Yes, give me your hand I pray
And reveal to me the pathways of divine guidance that I long for,
Then shall I gaze upon that precious Light
Whence I can flee the evil of our dark origin.
Yes, give me your hand I pray,
And when I am weary bring me to the haven of piety with your winds.
Hail, many-named mother of the Gods, whose children are fair
Hail, mighty Hekate of the Threshold
- by Proclus Dianochus, from Hymn VI: To Hekate and Janus
The “light bringer” is Hekate Lucifera; a name given by the Romans when She synchronized with Diana of the Moon. But the brilliance that is She was there long before the Italians adopted Her ways.
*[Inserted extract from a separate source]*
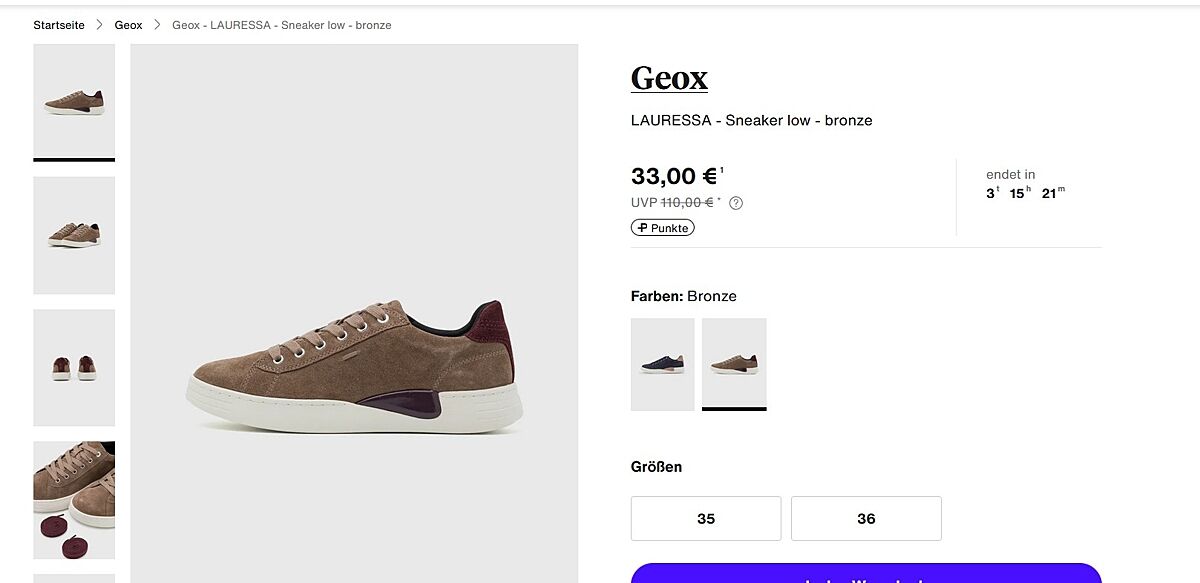Select the bronze color variant swatch

[734, 364]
She radiates more light from Her heart than a multitude of Her torches. She is guiding the way through darkness, illuminating the path from the heart...and is waiting to come into my own. It is a thick and hard place, scarred over with the hurts which come over and over again. Betrayed by lovers, friends, family... at one point or another there has been more waiting just as soon final healing takes place. The scab is torn back open, infection deep within. My heart is green, sick with the poisons of hatred and bitterness. It seems the very moment when I have peace, the rug is pulled out from under me.
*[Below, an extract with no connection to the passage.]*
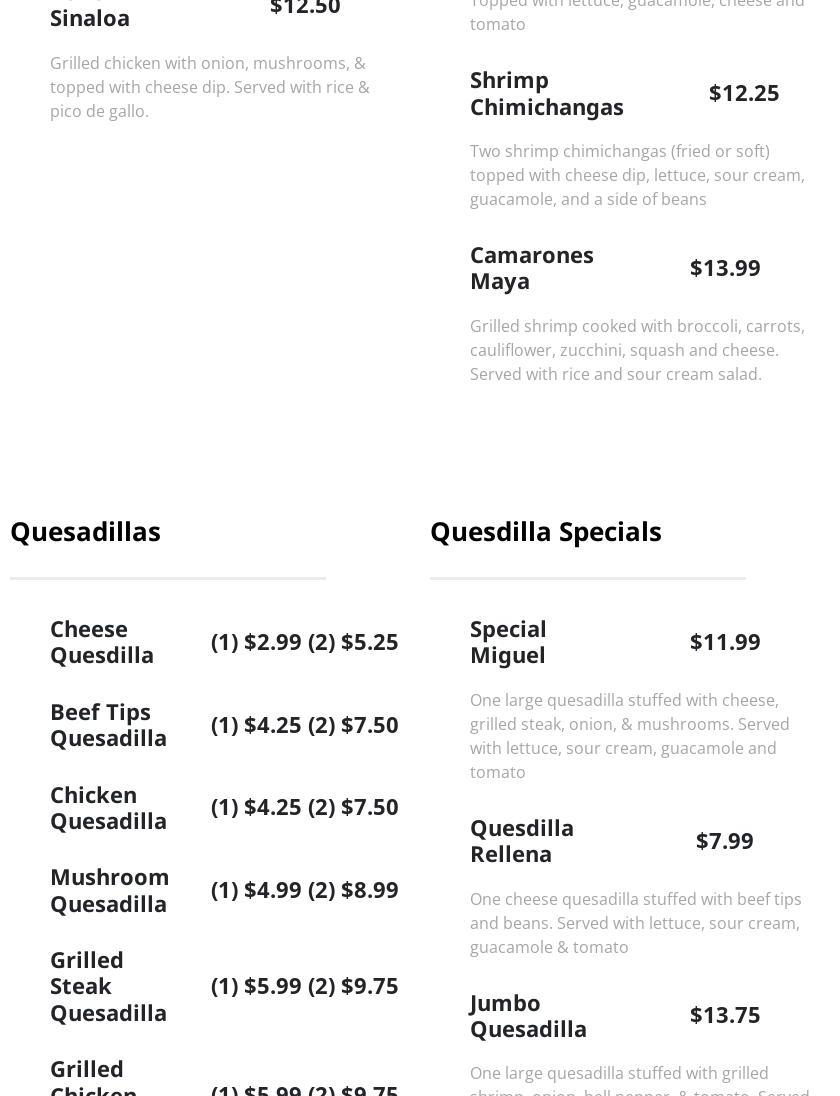Viewport: 840px width, 1096px height.
Task: Click the $12.25 Shrimp Chimichangas price
Action: 743,93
It is only recently I started invoking this aspect of Hekate for these 13 days; as Lucifera, Her blinding light can burst through the cracks and split apart the layers. Fear stops me from completing this process. What am I really afraid of? That if allowed, Love will enter me so completely I will no longer experience anger or resentment, as if it were a bad thing? Will compassion comes as easily as empathy? Everyone I ever talk to who preaches about love always make it seem so simple: love is all around, all you need is love, the love you take is equal to the love you make... and all the other cliches I have heard. But maybe they ARE right? Maybe love is so simple that I make it difficult, because everything for me is always a struggle... as a child of Hekate.
I pray for the spinning six-pointed star of anahata, to absorb the tornado of light which Lucifera offers. May it flow like a wind tunnel into the very center of me, blowing the dust and last remains of crumbling debris. The desolate emptiness is only an illusion, a wish to fulfill as it empties of all un-necessary fears and past hurts...purify the halls of my heart bringing clarity to dark corners. Enrapture me in your fiery light, fast and furious in it's love. Dispel with your brilliance that which keeps me from furthering my spiritual process or hinders me to love more courageously. Liberate the chains of the emotional attachments in my heart... fill the space with Lucifera's light of agape and grace.